Внезапно он все понял и открыл глаза. Рядом с ним стоял на коленях человек. Он протягивал к нему руки и медленно раскачивался вперед-назад. Молился. Каиафа ни за что не расслышал бы слов молитвы, если бы не знал ее наизусть. Он и сам многократно произносил эту молитву.
— Барух атах Хашем, рофех ха-холим. Благословен будь Ты, источник всякого исцеления.
Снова и снова. Кисти таллиса [35] раскачивались в такт молитве.
— Эль на рефа на лах. Прошу, Боже, исцели.
Каиафа приподнялся на локте.
— Гамалиил! — крикнул он. — Гамалиил, это ты?
Человек поднял голову. Это был Гамалиил.
Каиафа распахнул объятия — так больной старик встречал бы любимого внука, лежа в постели. Гамалиил взял его за запястья.
— Ты жив! — только и сказал Каиафа.
Нахлынула волна облегчения. Уронив голову на грудь, Каиафа тихо заплакал.
Когда ему удалось наконец унять слезы, Каиафа собрался с силами и постарался принять вид, достойный первосвященника.
— Прости меня, друг мой. Тяжело мне пришлось. Я ничего не делал — только лежал на кровати и молился. И Хашем услышал мои молитвы, ибо ты здесь! Я так боялся за тебя и за остальных.
Гамалиил положил руку на его плечо.
— Твои молитвы и правда были услышаны.
— Что с остальными? С теми, кто был с тобой?
— С ними все хорошо, — успокоил его Гамалиил.
Каиафа шумно вздохнул и закрыл глаза.
— Значит, префект вас принял?
Он снова поднял веки, чтобы видеть друга.
— Префект тянул время пару дней, — отвечал фарисей. — Но в остальном он исполнил твой план до последней буквы. Штандарты Августовой когорты больше не возвышаются над Святым городом. А ты, друг мой, приобрел дружеское расположение префекта Понтия Пилата.

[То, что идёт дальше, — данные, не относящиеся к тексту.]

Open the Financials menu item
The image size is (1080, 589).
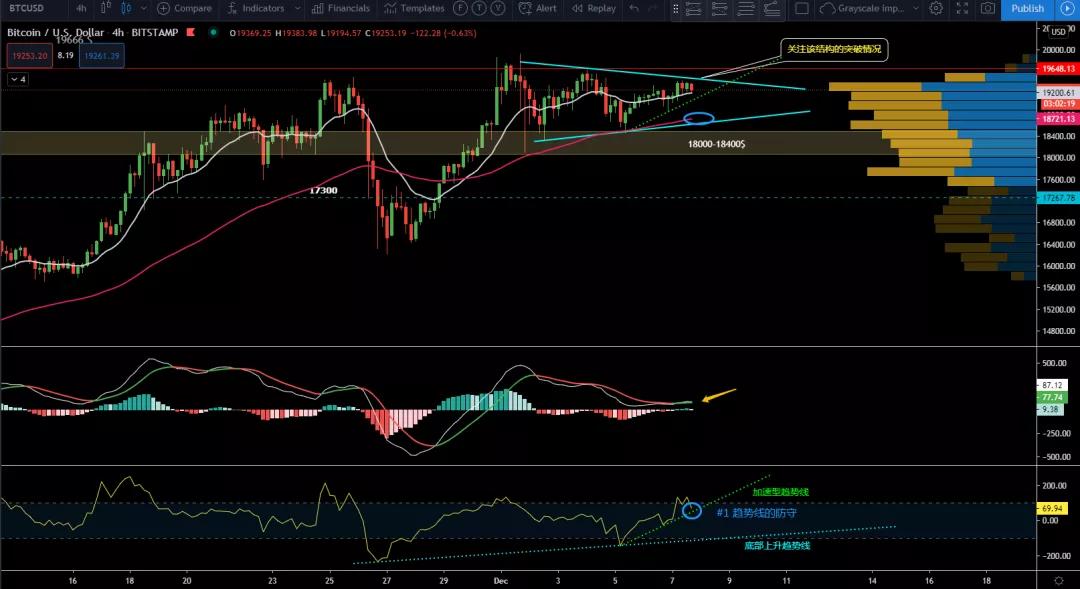click(x=340, y=8)
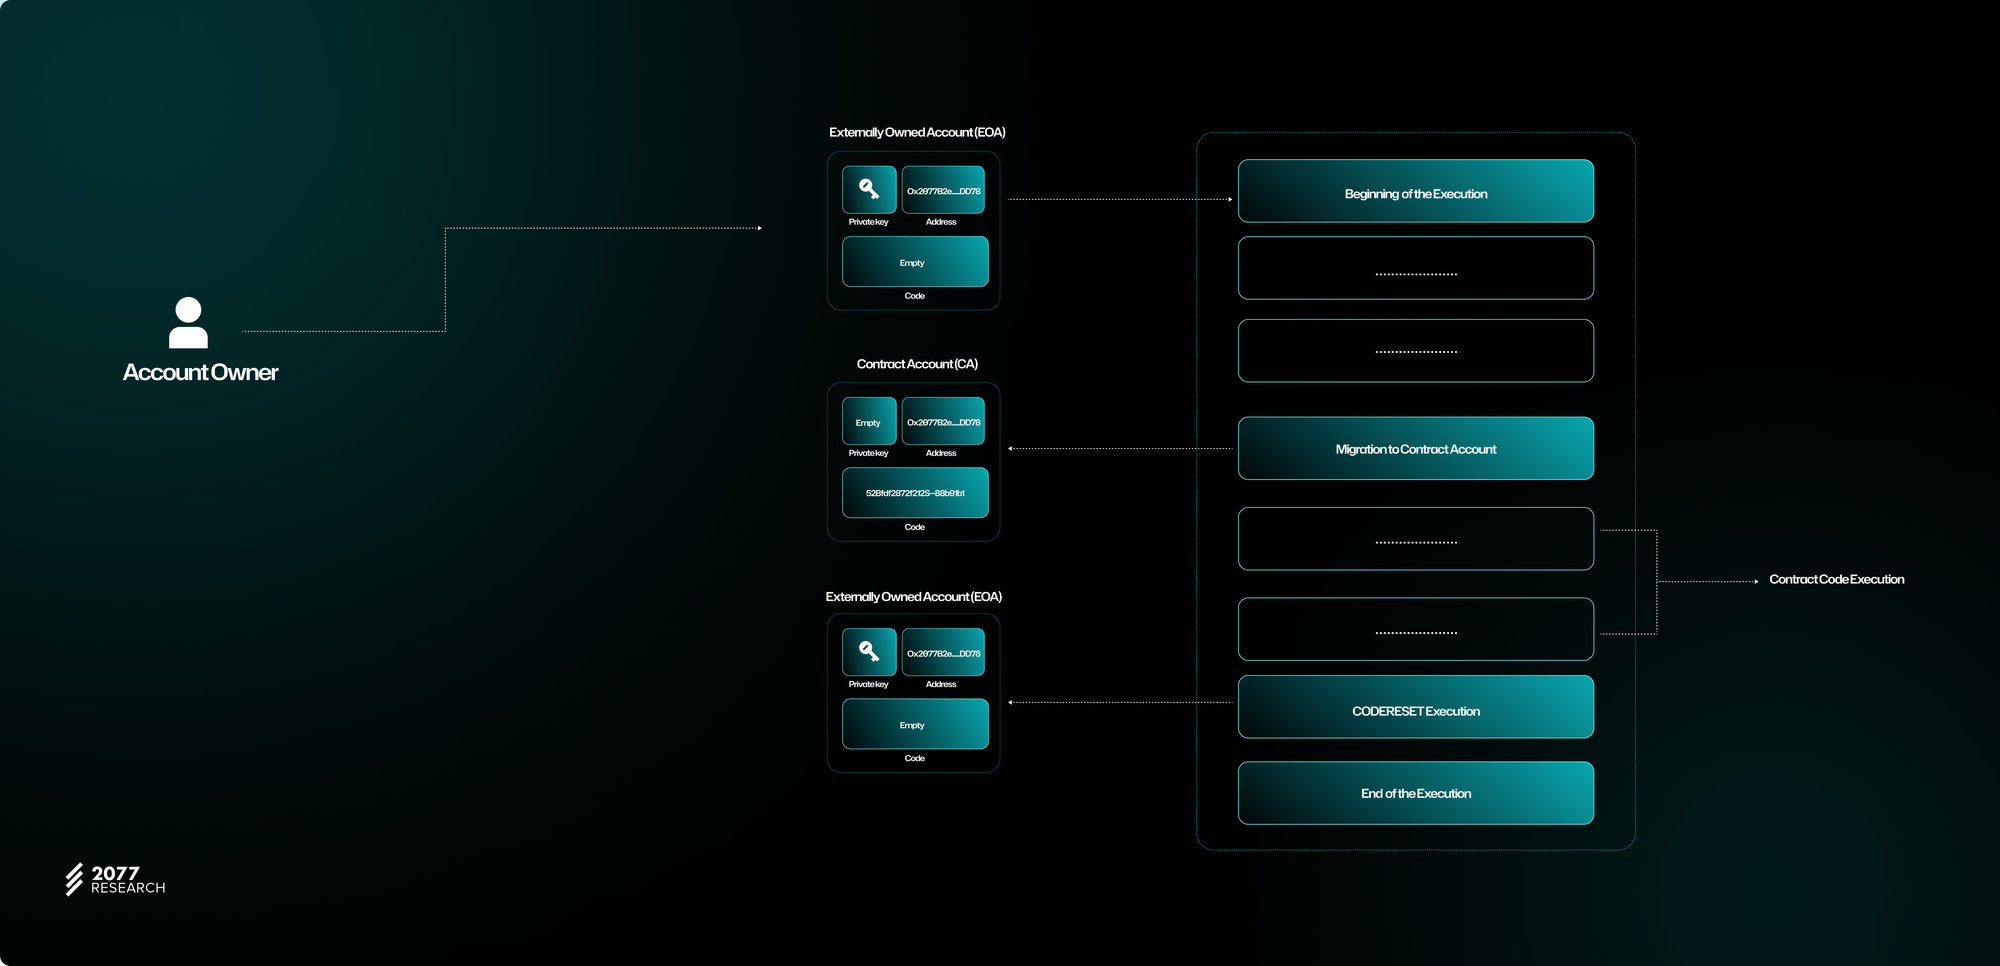This screenshot has height=966, width=2000.
Task: Click the address box in the top EOA
Action: (943, 190)
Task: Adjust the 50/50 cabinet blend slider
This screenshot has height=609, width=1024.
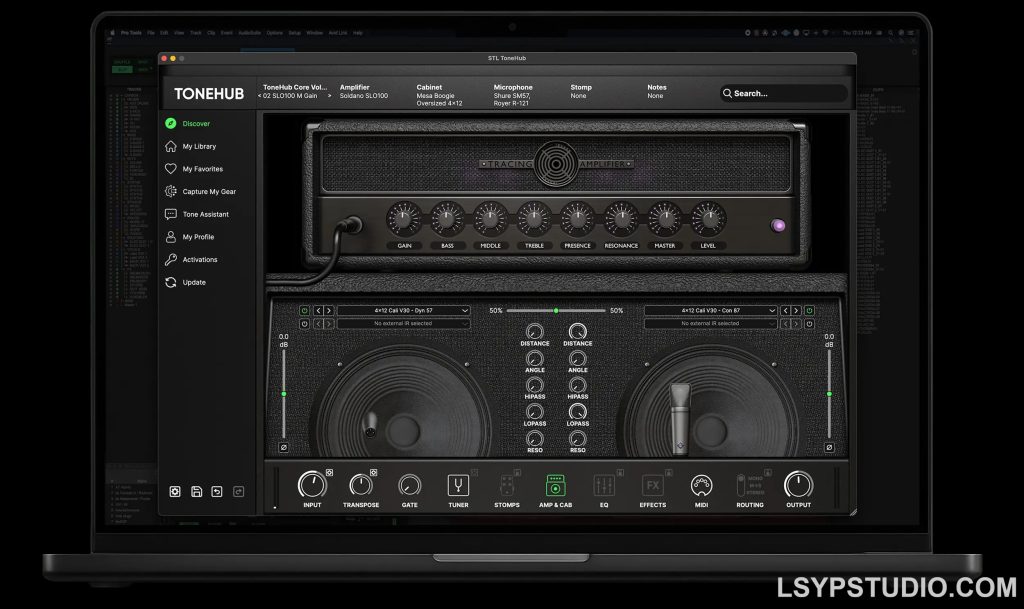Action: pos(556,310)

— Ха! — воскликнул Каиафа, сдержав готовый вырваться горький смех. — Нет, только не дружеское расположение, — поправил он Гамалиила. — Никакой дружбы, в этом мы можем не сомневаться. Терпимость, готовность пойти на сделку — может быть. Будем надеяться, друг мой, будем надеяться!
И тут первосвященник позволил себе расслабиться. Откинувшись на постель, Каиафа разразился нервным смехом, приступы которого одолевали его, становясь все слабее, пока первосвященника не сморил крепкий сон.